"What is the Coolest Thing That Can Happen Right Now?"

I spent last weekend playing games.

Way before I was an improviser, I was a role-playing gamer. I started playing Dungeons & Dragons in 5th grade, running games for James and Craig at lunch time. I barely understood the rules, but I was the one with the rulebooks -- they were my older brother's -- so that made me the Dungeon Master. In high school, my gaming group was made up of other marching band weirdos. We had ponytails and wore jewelry from the Renaissance Festival. We listened to Pink Floyd and Iron Maiden. We were those kids, oh my gosh we were 100% those kids.

When I played D&D in school I was interested in stats, collecting magical gear, and describing my character's topknot ponytail in exquisite detail. This weekend was a little different. I met up with other (actual grown-up) friends at the Origins Game Fair, held every summer in Columbus. We stayed up very late every night playing story games, and then we got up very early every morning (stopping for coffee atNorth Market) to go to the convention to play more story games. 

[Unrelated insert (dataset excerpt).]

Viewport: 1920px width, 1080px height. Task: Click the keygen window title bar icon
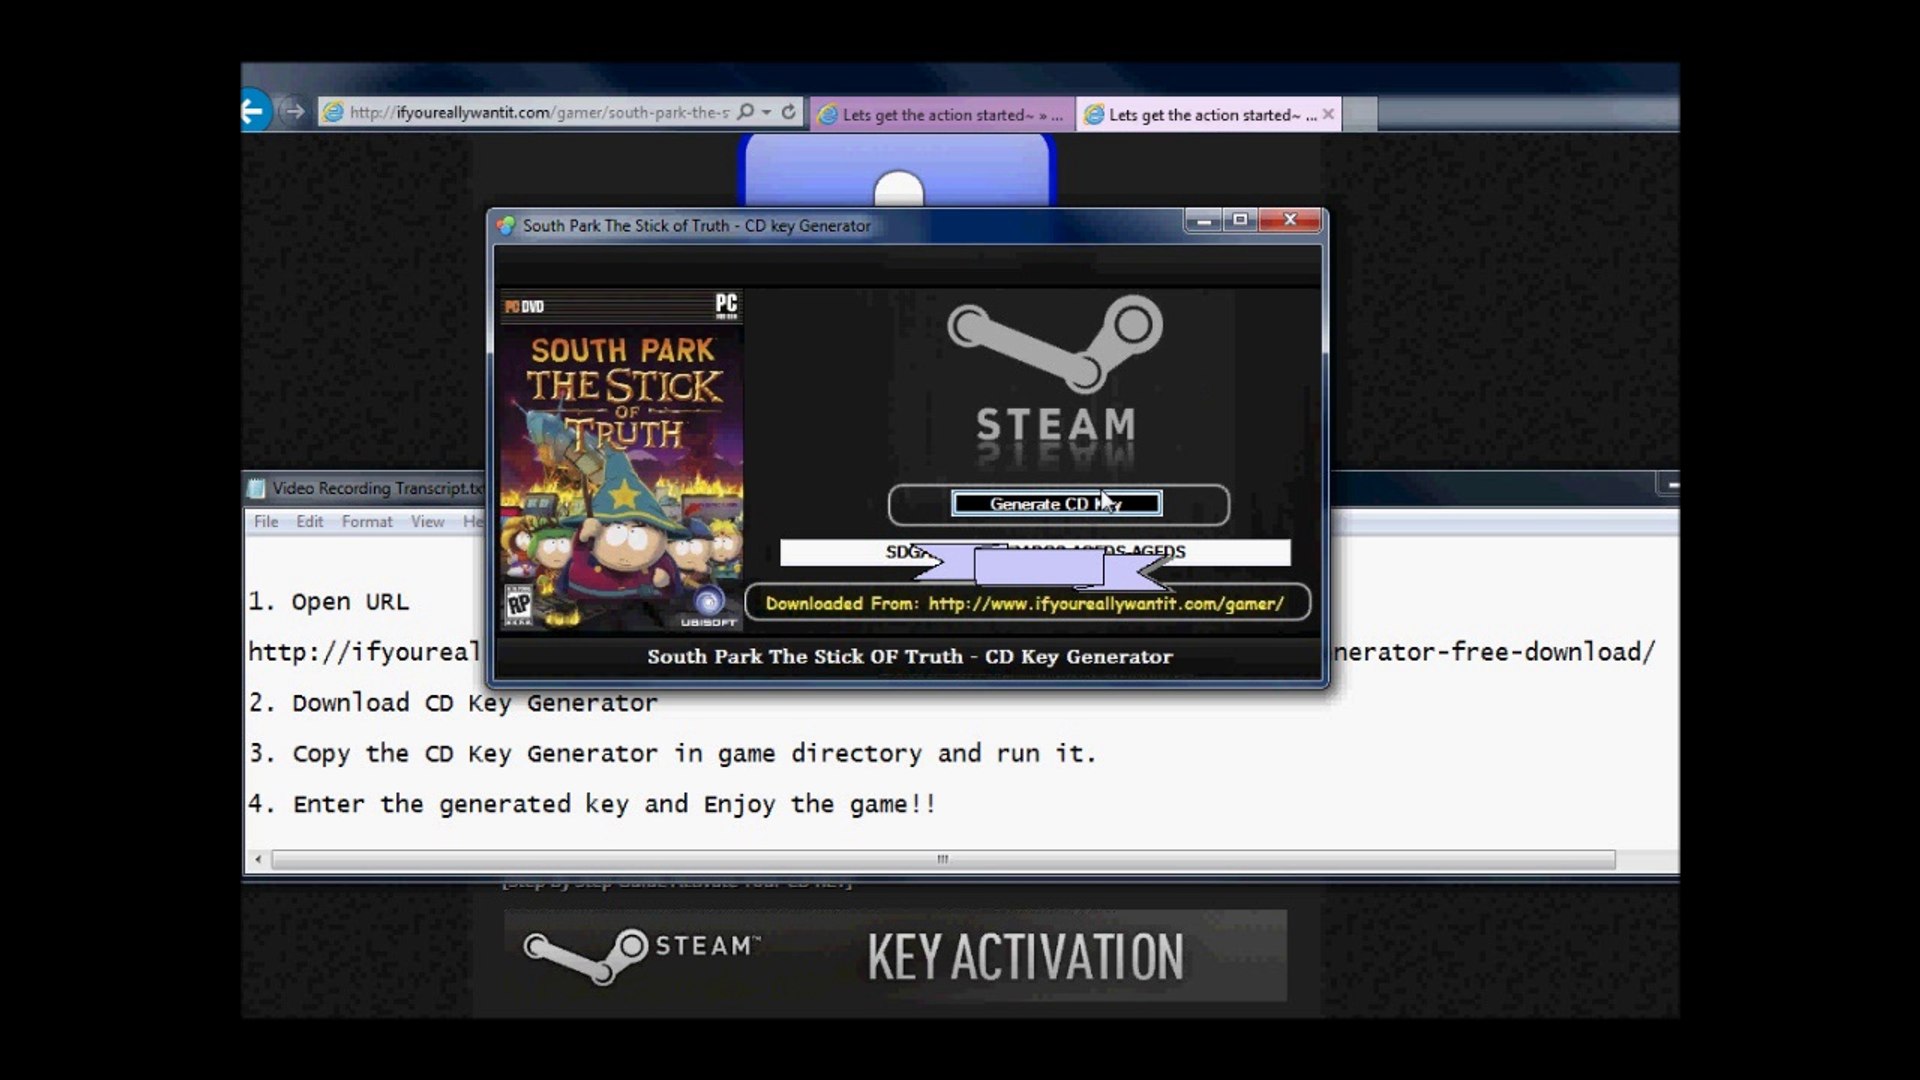click(506, 226)
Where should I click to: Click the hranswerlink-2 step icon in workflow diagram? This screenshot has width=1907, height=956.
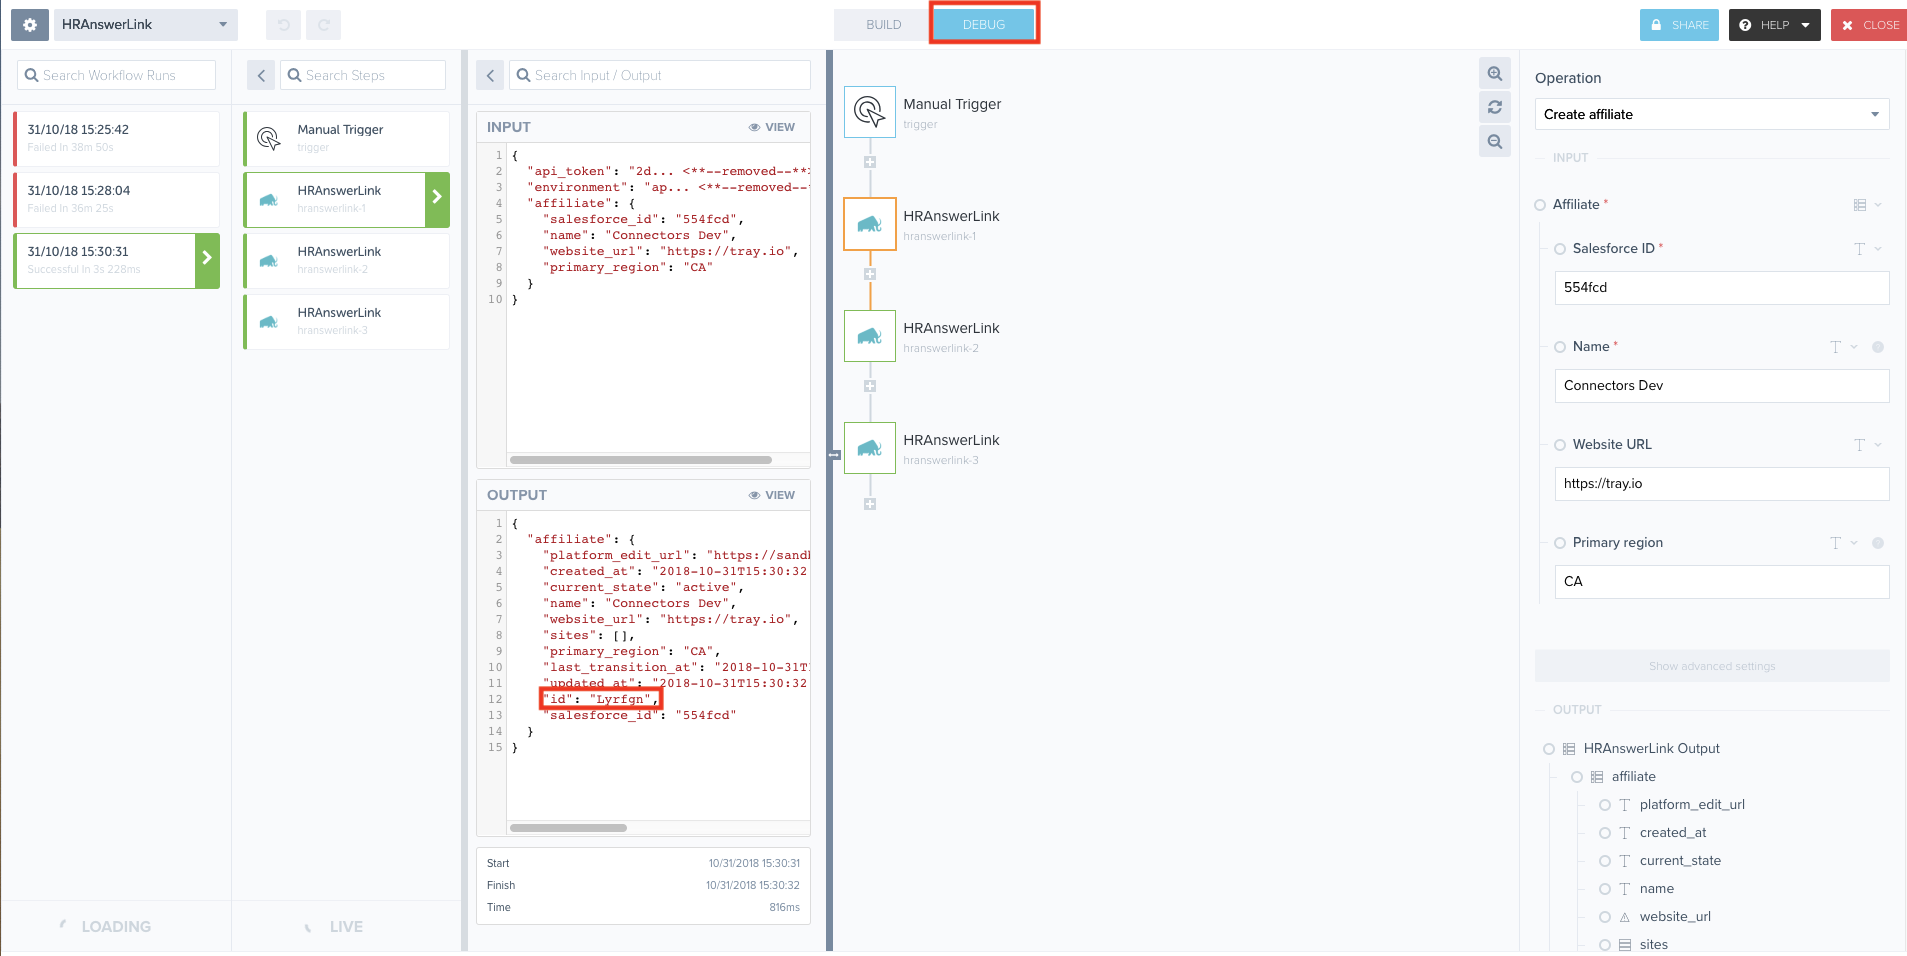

Story games are different from traditional board games. There's no "winner" at the end. The goal is to craft a fun and compelling narrative with your friends. I playedJuggernaut, where you're a scientist in 1950 trying to figure out if the supercomputer spitting out commands can really tell the future; I played Lady Blackbird, a steampunk/sci-fi mashup about getting an air-pirate to her pirate-king consort; I played Sagas of the Icelanders as a Norse witch with strong opinions on the future of her clan. 

My secret to success when playing these story games is that I'm just improvising. I say yes, and... to my partners' ideas, I try to make the other players look good. We laugh a lot, and sure, the dice rolls can make unexpected things happen, but during some games we would just stop and ask ourselves, "what is the coolest thing that could happen in the story right now?" Then we did that thing.

My secret to success when improvising is that I'm just playing games. I try to make sure my partner is having fun, I ask myself what is the coolest thing that could happen right now?, and then I do that thing. 

Prince has a song called Calhoun Square that starts off with a little in-studio direction, and he says, "Listen to the drummer, but you still want to have fun -- it shouldn't be work." 

It's something I try to keep in mind when improv feels hard. Sometimes it is hard! But you still want to have fun. We're playing games with our friends -- it shouldn't be work.